Abstract

This study explored a strategy to use endophytic fungi for promoting the growth of the medicinal plant, Euphorbia pekinensis. The growth of E. pekinensis was examined in pot culture following inoculation of E. pekinensis with endophytic fungal strains (Fusarium spp.) from E. pekinensis (E4 and E5) and those not from E. pekinensis (B3, B6 and S12). The results showed that plants treated with E4 or E5 exhibited significant increase in growth and all tested growth parameters, as compared to the control (CK). The biomass of E4- and E5-treated plants was 2.08 and 1.50 fold higher than that of CK. Analysis of superoxide dismutase (SOD) activity, the indicator of unsaturated fatty acids (IUFA), showed a similar trend as the growth biomass, indicating that the treatments of E4 and E5 benefited the growth of the host plantlets. Indole acetic acid (IAA) and gibberellin (GA) were found in the fermented broth of E4 and E5. E. pekinensis cell suspensions demonstrated similar responses to treatment with mycelia extract or filtrate of E5 culture medium.

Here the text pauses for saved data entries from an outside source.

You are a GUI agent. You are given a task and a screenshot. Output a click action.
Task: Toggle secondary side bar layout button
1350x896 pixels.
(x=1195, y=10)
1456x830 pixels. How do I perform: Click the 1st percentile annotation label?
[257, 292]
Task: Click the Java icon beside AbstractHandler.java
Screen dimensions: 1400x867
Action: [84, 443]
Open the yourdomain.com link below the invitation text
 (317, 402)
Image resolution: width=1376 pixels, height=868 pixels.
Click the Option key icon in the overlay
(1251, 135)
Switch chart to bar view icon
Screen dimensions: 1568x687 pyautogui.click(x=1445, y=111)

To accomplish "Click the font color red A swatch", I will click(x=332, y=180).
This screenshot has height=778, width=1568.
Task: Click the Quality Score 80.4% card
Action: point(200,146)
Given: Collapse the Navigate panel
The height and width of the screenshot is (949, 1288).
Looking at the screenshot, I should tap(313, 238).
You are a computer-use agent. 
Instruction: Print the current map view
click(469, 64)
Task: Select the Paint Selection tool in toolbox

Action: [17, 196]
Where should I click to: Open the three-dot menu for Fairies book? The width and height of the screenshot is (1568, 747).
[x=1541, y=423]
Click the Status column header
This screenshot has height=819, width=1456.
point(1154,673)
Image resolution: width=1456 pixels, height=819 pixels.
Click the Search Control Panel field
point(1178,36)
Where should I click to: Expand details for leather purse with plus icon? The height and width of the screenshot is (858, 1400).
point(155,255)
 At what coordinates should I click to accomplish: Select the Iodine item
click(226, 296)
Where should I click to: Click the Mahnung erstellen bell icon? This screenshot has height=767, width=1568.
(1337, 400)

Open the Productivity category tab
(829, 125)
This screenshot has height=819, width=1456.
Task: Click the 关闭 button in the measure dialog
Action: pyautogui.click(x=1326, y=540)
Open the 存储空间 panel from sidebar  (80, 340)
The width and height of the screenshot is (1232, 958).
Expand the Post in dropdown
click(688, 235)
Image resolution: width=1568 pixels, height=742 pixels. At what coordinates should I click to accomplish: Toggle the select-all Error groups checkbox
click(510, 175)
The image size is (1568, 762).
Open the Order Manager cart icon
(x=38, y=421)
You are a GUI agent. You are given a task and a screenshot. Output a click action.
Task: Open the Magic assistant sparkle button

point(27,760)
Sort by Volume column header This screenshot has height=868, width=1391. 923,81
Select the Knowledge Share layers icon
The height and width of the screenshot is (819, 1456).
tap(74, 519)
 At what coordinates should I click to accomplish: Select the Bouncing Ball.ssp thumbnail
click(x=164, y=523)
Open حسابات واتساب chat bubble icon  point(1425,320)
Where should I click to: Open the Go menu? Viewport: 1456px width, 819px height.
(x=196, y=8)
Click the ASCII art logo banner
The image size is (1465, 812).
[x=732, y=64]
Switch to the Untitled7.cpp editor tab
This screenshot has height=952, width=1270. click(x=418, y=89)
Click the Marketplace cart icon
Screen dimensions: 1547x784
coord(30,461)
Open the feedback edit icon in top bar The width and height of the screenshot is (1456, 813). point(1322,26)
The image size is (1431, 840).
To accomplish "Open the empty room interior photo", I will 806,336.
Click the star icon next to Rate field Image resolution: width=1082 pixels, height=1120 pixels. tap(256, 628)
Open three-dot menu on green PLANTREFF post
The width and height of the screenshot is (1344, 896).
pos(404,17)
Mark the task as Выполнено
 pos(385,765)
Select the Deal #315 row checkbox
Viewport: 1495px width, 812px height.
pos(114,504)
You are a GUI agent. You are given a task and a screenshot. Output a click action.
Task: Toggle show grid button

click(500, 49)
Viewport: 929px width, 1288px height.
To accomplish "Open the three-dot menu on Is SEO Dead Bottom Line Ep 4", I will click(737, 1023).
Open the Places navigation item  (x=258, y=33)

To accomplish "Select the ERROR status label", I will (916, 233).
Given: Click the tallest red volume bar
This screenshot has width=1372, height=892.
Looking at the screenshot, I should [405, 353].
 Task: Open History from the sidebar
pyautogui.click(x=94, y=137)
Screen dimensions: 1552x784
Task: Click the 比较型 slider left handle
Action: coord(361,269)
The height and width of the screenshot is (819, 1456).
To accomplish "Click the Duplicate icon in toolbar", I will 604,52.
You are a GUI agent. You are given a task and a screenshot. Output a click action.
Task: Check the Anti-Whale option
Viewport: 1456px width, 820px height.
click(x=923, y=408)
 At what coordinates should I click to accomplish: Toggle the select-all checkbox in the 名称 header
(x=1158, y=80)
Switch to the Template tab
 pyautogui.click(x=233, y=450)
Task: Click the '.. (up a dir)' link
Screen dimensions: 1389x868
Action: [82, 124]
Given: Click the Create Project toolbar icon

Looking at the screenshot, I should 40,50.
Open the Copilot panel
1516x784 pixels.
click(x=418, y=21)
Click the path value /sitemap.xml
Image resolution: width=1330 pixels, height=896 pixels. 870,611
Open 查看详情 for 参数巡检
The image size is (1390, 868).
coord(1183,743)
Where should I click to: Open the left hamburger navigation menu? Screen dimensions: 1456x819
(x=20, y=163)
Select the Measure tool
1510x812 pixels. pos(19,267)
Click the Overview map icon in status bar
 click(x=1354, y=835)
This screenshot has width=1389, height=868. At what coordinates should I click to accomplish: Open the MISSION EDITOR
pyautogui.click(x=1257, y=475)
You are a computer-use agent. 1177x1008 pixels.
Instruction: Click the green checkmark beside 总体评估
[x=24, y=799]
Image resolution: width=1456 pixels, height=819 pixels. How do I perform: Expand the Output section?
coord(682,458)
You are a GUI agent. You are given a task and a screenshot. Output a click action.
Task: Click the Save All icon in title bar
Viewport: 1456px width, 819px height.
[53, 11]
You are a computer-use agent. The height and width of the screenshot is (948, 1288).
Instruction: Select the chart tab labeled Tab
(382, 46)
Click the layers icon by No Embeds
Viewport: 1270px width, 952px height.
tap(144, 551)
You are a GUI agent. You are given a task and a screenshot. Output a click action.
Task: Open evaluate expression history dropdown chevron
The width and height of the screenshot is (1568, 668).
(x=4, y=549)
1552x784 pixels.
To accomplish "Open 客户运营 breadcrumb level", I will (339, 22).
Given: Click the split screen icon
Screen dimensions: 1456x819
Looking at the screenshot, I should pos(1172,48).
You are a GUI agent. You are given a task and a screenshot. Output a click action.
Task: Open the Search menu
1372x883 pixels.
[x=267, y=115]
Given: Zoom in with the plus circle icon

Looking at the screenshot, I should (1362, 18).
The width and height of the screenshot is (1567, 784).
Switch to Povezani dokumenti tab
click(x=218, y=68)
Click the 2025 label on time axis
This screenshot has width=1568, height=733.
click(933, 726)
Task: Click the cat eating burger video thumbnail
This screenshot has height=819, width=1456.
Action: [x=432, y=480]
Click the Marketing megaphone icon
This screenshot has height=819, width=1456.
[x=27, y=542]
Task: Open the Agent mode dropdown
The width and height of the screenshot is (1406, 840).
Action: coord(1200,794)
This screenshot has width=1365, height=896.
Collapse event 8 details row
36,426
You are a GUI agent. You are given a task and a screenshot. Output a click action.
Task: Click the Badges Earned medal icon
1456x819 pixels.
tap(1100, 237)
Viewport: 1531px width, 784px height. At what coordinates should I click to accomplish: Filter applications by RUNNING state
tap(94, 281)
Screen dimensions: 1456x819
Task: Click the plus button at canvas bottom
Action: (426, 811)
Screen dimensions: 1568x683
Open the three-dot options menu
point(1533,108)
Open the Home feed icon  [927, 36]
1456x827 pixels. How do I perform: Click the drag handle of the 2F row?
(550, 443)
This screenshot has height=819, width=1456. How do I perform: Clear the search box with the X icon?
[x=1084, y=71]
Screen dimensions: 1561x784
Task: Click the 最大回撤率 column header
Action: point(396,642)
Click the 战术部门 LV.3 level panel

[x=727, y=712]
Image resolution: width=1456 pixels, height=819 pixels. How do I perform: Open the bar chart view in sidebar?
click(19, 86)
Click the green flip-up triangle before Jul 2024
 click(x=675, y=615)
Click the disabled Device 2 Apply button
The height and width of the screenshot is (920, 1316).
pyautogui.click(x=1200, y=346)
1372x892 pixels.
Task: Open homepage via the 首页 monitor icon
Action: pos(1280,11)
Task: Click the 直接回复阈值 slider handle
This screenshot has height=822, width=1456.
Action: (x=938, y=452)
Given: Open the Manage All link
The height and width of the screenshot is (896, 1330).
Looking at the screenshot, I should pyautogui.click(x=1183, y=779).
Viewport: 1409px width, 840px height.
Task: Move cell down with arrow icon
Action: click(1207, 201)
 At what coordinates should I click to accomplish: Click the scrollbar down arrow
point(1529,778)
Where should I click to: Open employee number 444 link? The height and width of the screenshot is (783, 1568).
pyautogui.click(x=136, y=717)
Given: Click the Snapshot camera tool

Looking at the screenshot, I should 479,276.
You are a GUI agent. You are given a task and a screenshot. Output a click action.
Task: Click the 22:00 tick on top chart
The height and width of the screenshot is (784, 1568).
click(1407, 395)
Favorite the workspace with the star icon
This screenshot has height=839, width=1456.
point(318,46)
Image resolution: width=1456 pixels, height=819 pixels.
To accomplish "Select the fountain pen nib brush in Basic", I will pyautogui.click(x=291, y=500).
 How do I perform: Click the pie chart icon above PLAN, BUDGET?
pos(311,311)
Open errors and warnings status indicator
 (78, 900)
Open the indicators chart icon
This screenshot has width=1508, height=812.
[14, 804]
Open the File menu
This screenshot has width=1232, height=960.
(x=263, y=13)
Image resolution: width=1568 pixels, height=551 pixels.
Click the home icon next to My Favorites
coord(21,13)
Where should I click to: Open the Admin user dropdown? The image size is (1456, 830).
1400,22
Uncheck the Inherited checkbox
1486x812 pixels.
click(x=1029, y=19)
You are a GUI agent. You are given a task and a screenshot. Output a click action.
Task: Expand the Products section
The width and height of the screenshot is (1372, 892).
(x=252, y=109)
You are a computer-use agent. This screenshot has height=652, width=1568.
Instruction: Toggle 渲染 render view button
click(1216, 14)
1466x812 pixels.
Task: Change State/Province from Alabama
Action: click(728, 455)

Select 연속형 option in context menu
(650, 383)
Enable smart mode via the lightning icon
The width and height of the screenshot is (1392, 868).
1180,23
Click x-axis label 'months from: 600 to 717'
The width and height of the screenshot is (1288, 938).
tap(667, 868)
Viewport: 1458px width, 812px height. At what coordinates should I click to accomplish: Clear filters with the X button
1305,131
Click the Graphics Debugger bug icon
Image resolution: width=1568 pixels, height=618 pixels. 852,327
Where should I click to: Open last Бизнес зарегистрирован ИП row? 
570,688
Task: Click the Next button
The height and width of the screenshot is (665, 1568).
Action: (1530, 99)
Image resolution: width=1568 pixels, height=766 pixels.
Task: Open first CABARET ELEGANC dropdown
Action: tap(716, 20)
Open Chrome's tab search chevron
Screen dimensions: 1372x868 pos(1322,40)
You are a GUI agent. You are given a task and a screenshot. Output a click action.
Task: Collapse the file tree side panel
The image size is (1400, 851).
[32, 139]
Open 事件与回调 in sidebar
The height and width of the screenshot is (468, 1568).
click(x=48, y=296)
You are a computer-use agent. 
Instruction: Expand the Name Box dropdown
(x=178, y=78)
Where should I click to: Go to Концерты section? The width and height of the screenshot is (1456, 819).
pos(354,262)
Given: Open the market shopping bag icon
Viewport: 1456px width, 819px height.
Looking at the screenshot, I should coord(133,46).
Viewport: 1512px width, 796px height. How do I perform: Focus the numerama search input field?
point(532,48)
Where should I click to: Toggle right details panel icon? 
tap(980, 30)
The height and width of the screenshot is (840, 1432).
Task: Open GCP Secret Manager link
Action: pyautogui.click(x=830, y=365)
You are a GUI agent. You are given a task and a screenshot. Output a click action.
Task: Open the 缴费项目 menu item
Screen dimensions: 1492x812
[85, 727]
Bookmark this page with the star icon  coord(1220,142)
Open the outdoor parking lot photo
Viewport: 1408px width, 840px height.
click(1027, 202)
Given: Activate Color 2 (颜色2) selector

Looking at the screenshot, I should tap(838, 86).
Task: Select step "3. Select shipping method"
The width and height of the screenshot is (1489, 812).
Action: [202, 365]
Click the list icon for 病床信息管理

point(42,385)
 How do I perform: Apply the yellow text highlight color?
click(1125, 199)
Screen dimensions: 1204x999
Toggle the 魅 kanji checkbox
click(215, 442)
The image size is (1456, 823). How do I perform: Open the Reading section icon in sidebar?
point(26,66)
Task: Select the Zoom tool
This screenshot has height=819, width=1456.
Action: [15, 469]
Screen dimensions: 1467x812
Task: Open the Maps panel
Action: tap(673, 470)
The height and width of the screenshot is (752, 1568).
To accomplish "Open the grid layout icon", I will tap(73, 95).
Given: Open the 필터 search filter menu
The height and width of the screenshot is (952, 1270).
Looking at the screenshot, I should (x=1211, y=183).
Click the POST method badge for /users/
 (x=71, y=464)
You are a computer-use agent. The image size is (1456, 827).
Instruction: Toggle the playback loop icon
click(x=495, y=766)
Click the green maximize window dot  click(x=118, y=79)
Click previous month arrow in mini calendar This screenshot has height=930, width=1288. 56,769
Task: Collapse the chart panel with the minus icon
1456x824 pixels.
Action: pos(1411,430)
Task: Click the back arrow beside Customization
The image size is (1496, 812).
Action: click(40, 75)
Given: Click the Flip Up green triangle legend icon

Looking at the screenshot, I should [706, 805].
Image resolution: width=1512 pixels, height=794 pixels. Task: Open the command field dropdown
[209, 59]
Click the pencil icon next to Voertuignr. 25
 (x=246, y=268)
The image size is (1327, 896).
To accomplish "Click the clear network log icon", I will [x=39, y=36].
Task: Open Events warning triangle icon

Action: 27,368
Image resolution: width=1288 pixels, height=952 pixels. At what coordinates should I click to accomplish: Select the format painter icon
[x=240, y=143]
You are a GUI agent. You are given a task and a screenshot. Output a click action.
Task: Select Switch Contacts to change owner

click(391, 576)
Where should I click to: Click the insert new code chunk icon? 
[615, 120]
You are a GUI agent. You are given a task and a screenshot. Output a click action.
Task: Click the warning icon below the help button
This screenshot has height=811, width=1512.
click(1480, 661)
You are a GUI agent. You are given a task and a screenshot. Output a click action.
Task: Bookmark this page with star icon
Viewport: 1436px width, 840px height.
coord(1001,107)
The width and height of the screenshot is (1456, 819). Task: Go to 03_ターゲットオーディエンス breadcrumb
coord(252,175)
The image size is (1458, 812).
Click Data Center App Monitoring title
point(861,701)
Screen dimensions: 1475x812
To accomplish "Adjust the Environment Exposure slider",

Replacement of MS culture medium components with E5 extracts in host cell suspensions suggested that E5 extract could replace auxin to enhance the plant growth. Therefore, strain E5 could be used as a growth-promoting strain for E. pekinensis. The method used in this study could be applicable to similar studies on the relationship between endophytic fungi and their host plants. This method provides a technique to accelerate the growth of E. pekinensis plantlets and suspension cells.

Key words: Euphorbia pekinensis, endophytic fungi, Fusarium spp., growth promotion, phytohormone.